* **Work to be completed**
Repeat the rows word for word, starting with the line containing "Where should I click to: Open" and ending with the line containing "[x=98, y=227]", both lines included.

Begin Extracted data

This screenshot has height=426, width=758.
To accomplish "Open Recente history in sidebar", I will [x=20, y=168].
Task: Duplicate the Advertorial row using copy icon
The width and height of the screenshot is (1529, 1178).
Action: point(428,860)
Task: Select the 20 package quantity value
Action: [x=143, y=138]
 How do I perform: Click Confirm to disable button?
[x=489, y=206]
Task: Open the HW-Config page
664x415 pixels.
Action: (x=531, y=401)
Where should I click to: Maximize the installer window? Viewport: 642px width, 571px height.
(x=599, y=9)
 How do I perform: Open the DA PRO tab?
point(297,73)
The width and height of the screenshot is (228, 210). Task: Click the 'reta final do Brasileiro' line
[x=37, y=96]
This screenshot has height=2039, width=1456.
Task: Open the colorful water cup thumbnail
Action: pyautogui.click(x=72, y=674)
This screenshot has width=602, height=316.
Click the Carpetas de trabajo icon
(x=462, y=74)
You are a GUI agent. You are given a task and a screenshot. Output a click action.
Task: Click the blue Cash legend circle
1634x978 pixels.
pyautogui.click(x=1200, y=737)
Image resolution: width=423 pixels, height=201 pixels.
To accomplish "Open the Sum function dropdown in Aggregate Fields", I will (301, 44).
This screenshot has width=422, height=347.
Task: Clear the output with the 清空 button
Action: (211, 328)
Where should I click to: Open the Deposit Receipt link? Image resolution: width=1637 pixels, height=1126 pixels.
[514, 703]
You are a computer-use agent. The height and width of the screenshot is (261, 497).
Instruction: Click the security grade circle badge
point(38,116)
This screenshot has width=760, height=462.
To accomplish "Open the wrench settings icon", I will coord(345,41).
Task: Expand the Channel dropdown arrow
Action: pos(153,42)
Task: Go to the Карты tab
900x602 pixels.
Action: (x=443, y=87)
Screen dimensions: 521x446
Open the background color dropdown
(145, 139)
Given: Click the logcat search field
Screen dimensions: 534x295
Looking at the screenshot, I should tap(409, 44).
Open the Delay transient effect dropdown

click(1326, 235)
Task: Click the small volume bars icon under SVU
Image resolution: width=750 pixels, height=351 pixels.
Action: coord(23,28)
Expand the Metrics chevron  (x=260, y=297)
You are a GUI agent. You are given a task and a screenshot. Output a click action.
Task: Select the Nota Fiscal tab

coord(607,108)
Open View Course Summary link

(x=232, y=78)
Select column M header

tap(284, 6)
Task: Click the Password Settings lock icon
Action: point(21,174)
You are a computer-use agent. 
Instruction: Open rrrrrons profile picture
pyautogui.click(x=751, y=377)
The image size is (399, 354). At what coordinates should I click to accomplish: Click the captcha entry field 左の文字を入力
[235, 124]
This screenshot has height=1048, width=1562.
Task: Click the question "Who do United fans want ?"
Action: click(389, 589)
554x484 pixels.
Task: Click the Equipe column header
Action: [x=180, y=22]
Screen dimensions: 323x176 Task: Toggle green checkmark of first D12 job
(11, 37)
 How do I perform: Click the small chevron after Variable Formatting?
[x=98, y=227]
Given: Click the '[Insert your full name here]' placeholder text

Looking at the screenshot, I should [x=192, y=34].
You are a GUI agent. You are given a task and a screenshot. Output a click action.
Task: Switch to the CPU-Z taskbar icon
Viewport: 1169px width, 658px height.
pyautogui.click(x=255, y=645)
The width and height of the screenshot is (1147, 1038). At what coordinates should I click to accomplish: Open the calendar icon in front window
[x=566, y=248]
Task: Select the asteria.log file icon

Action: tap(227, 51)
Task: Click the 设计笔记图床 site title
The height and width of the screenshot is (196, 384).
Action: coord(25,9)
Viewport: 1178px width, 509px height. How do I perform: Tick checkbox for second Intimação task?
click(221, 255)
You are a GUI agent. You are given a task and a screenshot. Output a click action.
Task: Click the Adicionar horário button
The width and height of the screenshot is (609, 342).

End Extracted data

* **Full solution**
Where should I click to: Open the Deposit Receipt link? Image resolution: width=1637 pixels, height=1126 pixels.
[514, 703]
You are a computer-use agent. The height and width of the screenshot is (261, 497).
Instruction: Click the security grade circle badge
point(38,116)
This screenshot has width=760, height=462.
To accomplish "Open the wrench settings icon", I will coord(345,41).
Task: Expand the Channel dropdown arrow
Action: pos(153,42)
Task: Go to the Карты tab
900x602 pixels.
Action: (x=443, y=87)
Screen dimensions: 521x446
Open the background color dropdown
(145, 139)
Given: Click the logcat search field
Screen dimensions: 534x295
Looking at the screenshot, I should tap(409, 44).
Open the Delay transient effect dropdown

click(1326, 235)
Task: Click the small volume bars icon under SVU
Image resolution: width=750 pixels, height=351 pixels.
Action: coord(23,28)
Expand the Metrics chevron  (x=260, y=297)
You are a GUI agent. You are given a task and a screenshot. Output a click action.
Task: Select the Nota Fiscal tab

coord(607,108)
Open View Course Summary link

(x=232, y=78)
Select column M header

tap(284, 6)
Task: Click the Password Settings lock icon
Action: point(21,174)
You are a computer-use agent. 
Instruction: Open rrrrrons profile picture
pyautogui.click(x=751, y=377)
The image size is (399, 354). At what coordinates should I click to accomplish: Click the captcha entry field 左の文字を入力
[235, 124]
This screenshot has height=1048, width=1562.
Task: Click the question "Who do United fans want ?"
Action: click(389, 589)
554x484 pixels.
Task: Click the Equipe column header
Action: [x=180, y=22]
Screen dimensions: 323x176 Task: Toggle green checkmark of first D12 job
(11, 37)
 How do I perform: Click the small chevron after Variable Formatting?
[x=98, y=227]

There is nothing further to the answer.